I had my reasons for my feelings. As kids, she failed me in a moment of need, and that felt like utter betrayal. She had been loved by two parents, who had seemed to be pretty okay. Then again, I wasn’t an expert on what good parenting looked like. While she only had a normal life for seventeen years, she had more normal than I would ever have, and that bothered me.
Did the world owe me that? Probably not. I was a dick. But it would have been nice if the universe threw me a bone once in a while.
Emma had everything I had really wanted, and she had it so effortlessly. As a small child, I was happy for her and by default got to enjoy what she did. She shared her toys and her snacks, but there was more to friendship than that. She proved she wasn’t a good friend, so I burned that bridge long ago and then stood in its fiery flames, poking the ashes whenever I had the chance.
Now, I felt an all-consuming anger toward Emma. No one had too high expectations from her; there was no one to smother her. She had no one to answer to for her life decisions. She could just exist outside of a microscope, without being spied on. That might be where my true envy lay. I was jealous in mart because of the situation I put her in.
I was on the highway now, heading downtown. I knew exactly where to go to let off my steam, the club. The DJ would play good music, and I could get discounted booze.
I would drink away today’s pain, today’s reminders that I would never be good enough. I wouldn’t be good enough for my father, who never taught me what good enough was. I wouldn’t be good enough to ever earn Emma’s forgiveness.
Did I want it? It depended on what day you asked. Some days I missed having my best friend living just across the lawn. Other days I caught glimpses of her that gave me that knee-jerk guy reaction, the one where you wanted to fall in love with the girl next door. The remainder of the days, I didn’t care. The young Riley knew what he was doing when he told Emma he hated her.
In summary, I was a mixed bag who didn’t know what he wanted. A mixed bag full of anger, self-loathing, jealousy, and lust for the girl next door.
I made a promise to myself seven years ago to forget about the part of me that still needed Emma. I couldn’t do that completely, and that made me even angrier. I would feel so much better about her hatred toward me if I could commit the same hatred back, one hundred percent. My heart wasn’t a complete block of ice, and that’s my problem.
I parked my truck and walked up to the front of the line. The bouncer let me walk right on through. I pulled a girl from the middle of the line along with me.
My good deed for the day was accomplished.
“Hi, I’m Marly,” she shouted at me as the music from the club took over the space.
“Riley,” I offered.
“I know who you are,” she said.
“Do you?” I asked.
Her words were a gentle stroke to my ego.
“Mhmm, I’ve seen you ride, and can I just say you look yummy in those tight, dirty jeans?” she asked.
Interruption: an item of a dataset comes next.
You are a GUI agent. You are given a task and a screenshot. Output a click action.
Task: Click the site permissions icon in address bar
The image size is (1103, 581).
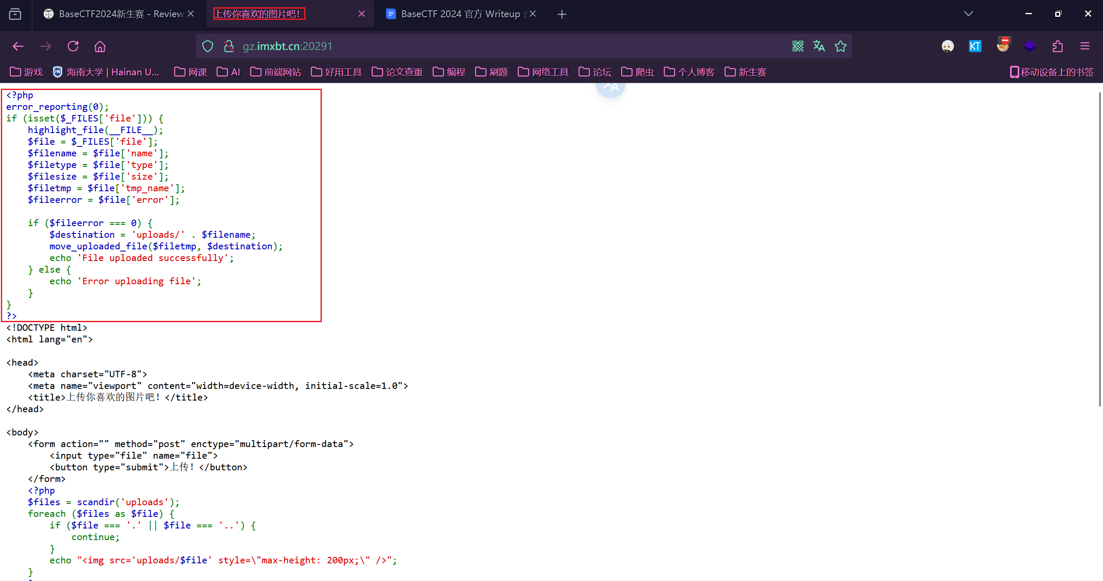pos(228,46)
“Of course you can,” I said back, a smile growing across my face.
“Let’s dance,” I told her, taking her hand.
“Amongst other things,” she said.
Who the hell needed Emma when I could pick up a girl like Marly?
Her tight dress clung to her form. Her high designer heels gave her an extra couple inches of height and confidence. She was not the kind of girl you “brought home to Momma.” Good thing I didn’t have one to bring her home to.
She grinded up against me.
Emma who?
We got a drink at the bar and then danced some more. She shimmied up against me, and I lost all control.
Three drinks later and lots of foreplay on the dance floor had me bringing her home.
That’s right, who needed Emma when I could have fine girls like Marly?
Three
Emma
It was four in the morning when I heard Riley’s truck making its way up the drive. The headlights flashed briefly through my windows. I heard the bass in his speakers, a fast beat that I could feel the vibrations of, even though I was lying in my bed. I wanted to rip the stereo out of the dash and then beat him in the head with it, over and over. He was so protective over that truck, I wasn’t even allowed to gaze in its direction without feeling Riley’s wrath.